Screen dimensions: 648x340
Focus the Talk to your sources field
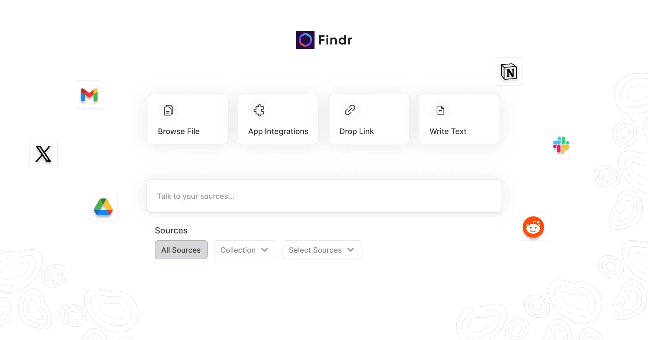click(324, 196)
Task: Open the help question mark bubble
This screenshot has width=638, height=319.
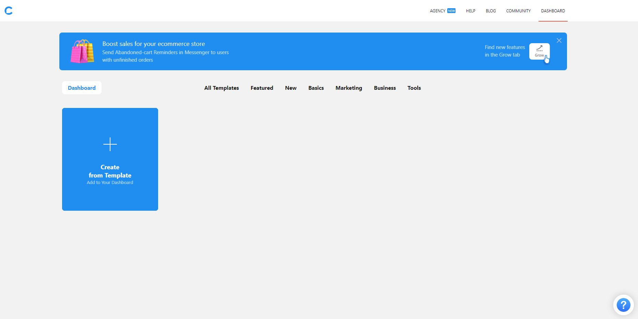Action: tap(623, 305)
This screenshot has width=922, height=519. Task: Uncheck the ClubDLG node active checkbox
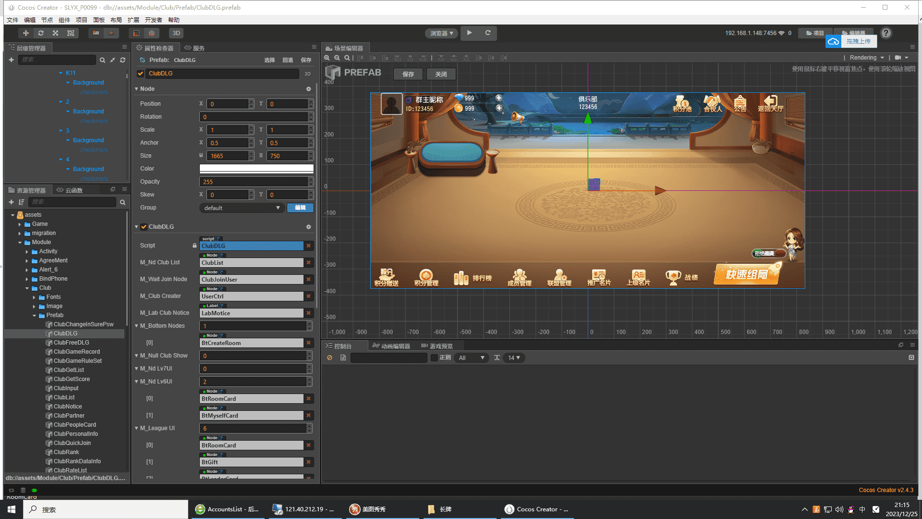tap(141, 74)
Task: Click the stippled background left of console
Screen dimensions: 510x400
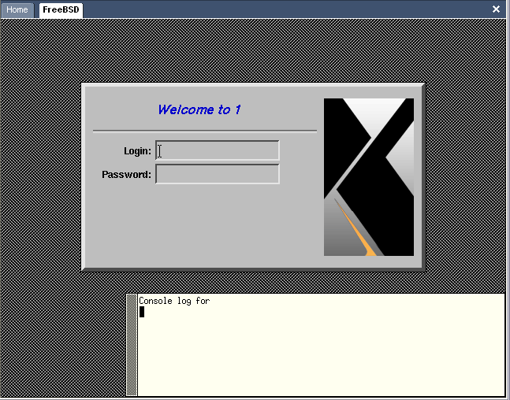Action: pyautogui.click(x=63, y=346)
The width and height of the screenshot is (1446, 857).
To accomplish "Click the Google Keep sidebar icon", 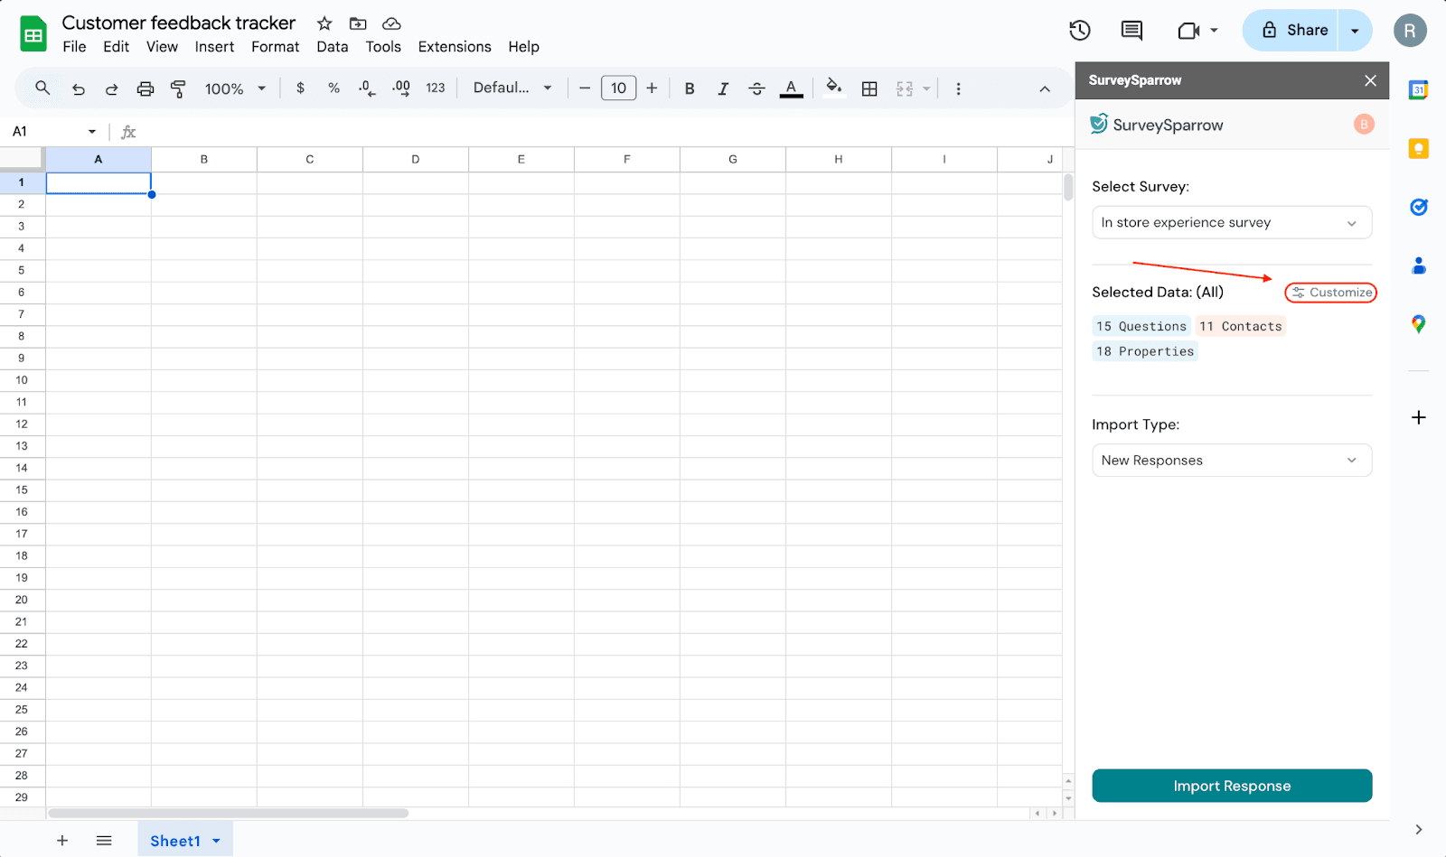I will click(1419, 149).
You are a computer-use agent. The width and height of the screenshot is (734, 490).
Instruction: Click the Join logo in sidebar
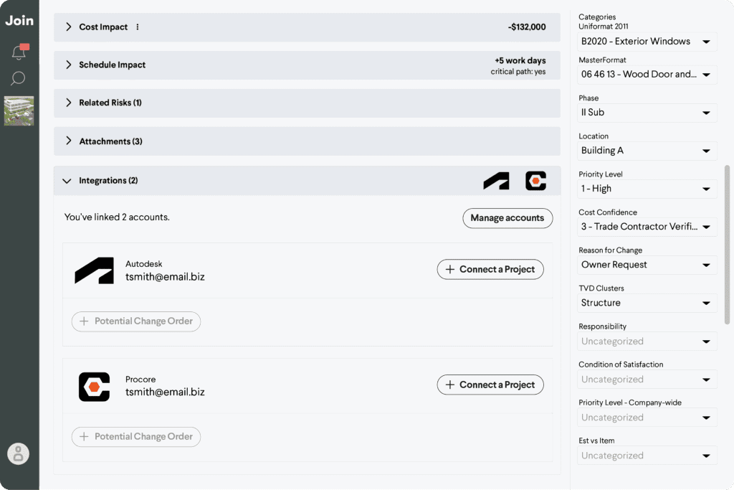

********

- [GIVEN REQUEST]
Rewrite everything from the line containing "You are a computer-use" down to the end of the items, changing "logo" to "icon" and keeping all other text the same. Leave the pictures out of your answer.

- [RESULT BELOW]
You are a computer-use agent. The width and height of the screenshot is (734, 490).
Instruction: Click the Join icon in sidebar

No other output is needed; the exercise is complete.